HARDIN COUNTY — The number of pertussis cases in Hardin County increased slightly over the weekend.

There were 16 confirmed cases of pertussis, commonly known as whooping cough, in Hardin County as of Monday afternoon, up three from the 13 reported on Friday. The confirmed cases have occured in children from three area schools — St. James School, Elizabethtown Christian Academy and Heartland Elementary School.

The Lincoln Trail Health Department is working with the schools, along with pediatric offices and other medical offices and clinics, to ensure cases are caught, especially with those who have come into contact with the 16 children, said health department spokeswoman Wendy Keown.

Pertussis is a highly contagious disease transmitted through the contact of discharge from respiratory mucous membranes from infected people. Several thousand cases are reported in the United States every year, according to the Centers for Disease Control Web site.

There is a series of vaccinations that can prevent the spread of the disease, and also make cases of the disease much milder. The vaccinations begin at two months, and continue at 4 months, 6 months, 15 to 18 months, 4 to 6 years and a booster shot at 11 to 12 years of age, Keown said.

Children who haven’t been vaccinated or have not completed the vaccine series are the most likely to receive a severe case of pertussis, and can potentially die from it, according to the CDC site.

The children who have confirmed cases are doing well, Keown said.

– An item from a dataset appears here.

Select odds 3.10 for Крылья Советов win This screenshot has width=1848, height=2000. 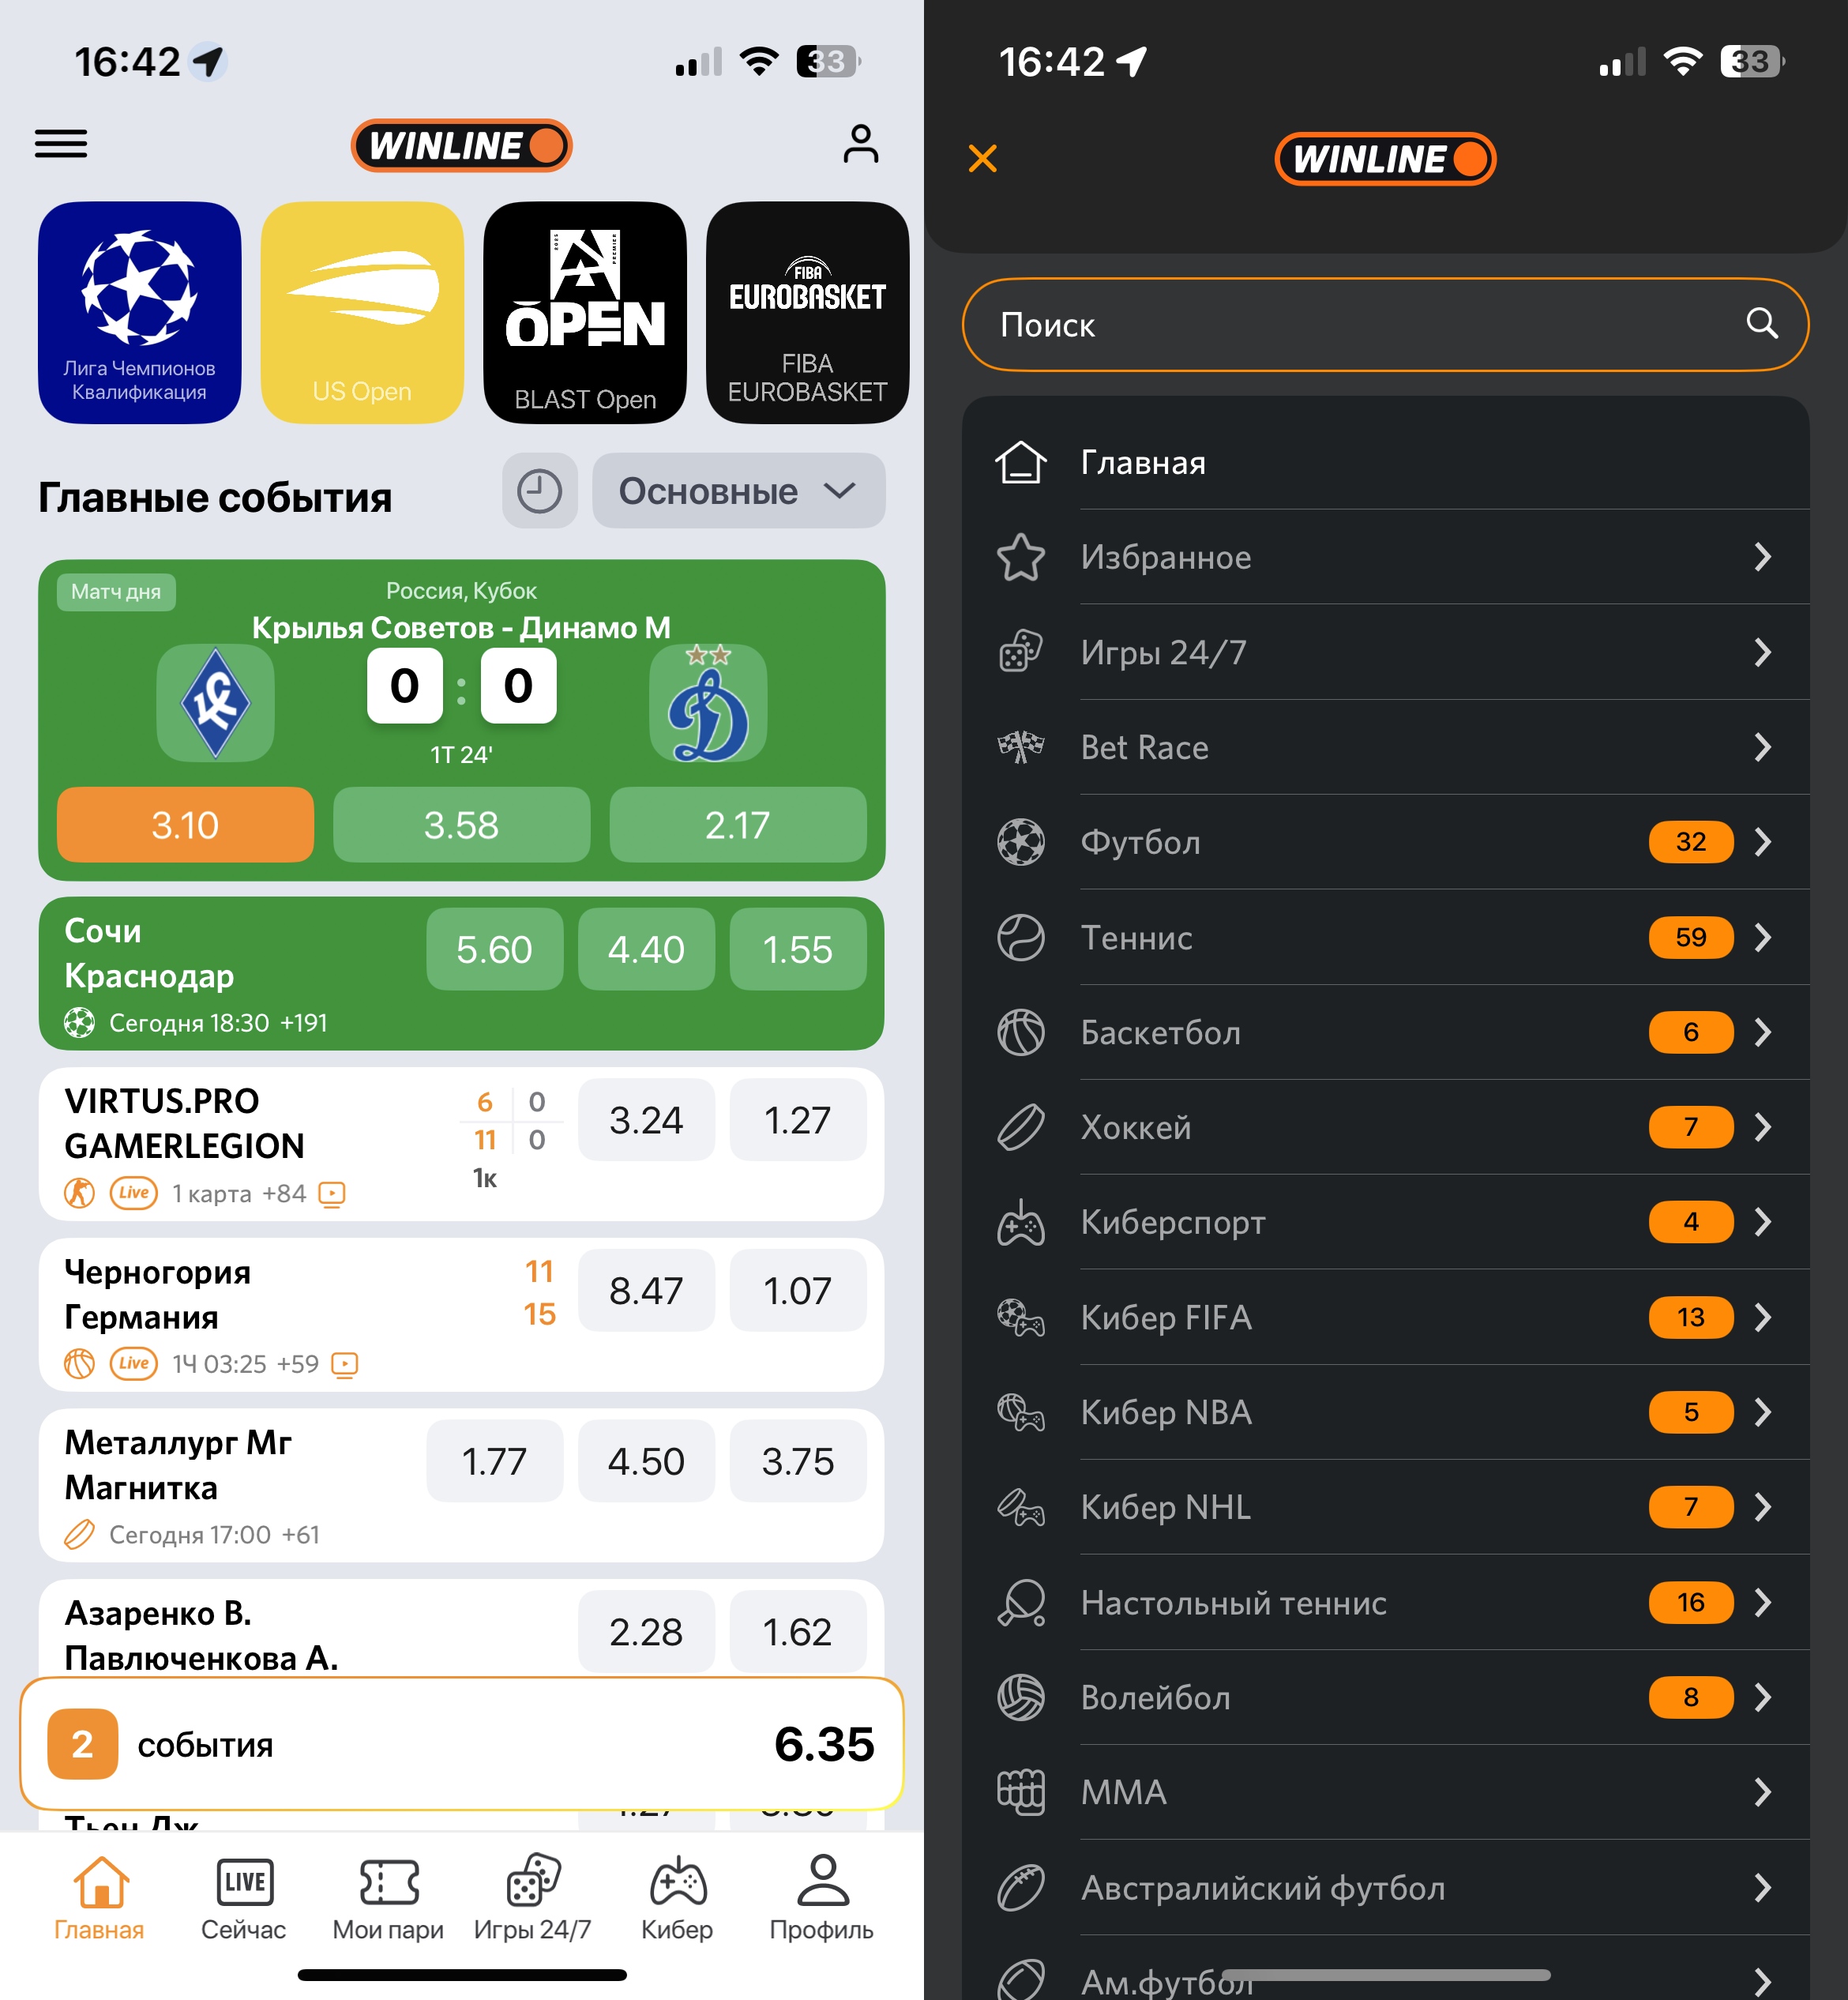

They had had up-to-date vaccinations.

Keown said health department officials are reminding school administrators to look at students’ vaccination records, and to promote basic good-health practices such as hand-washing.

There were several cases of pertussis in Bullitt County as well, but no link has been established between the two counties. Keown said it is often difficult to establish an outbreak origin.

Linda French, principal of Elizabethtown Christian Academy, said cases have been confined to the school’s preschool and daycare. French said children with confirmed cases are staying home until they’ve been on antibiotics for five days.

French said ECA also is keeping classes that have been exposed to the disease away from students who have not, along with informing parents of the situation. Teachers also have worked with preschoolers on covering their mouths when coughing or sneezing, and have increased hand-washing throughout the day.

ECA continues to work with the health department, which school officials contacted when they first learned of a pertussis case.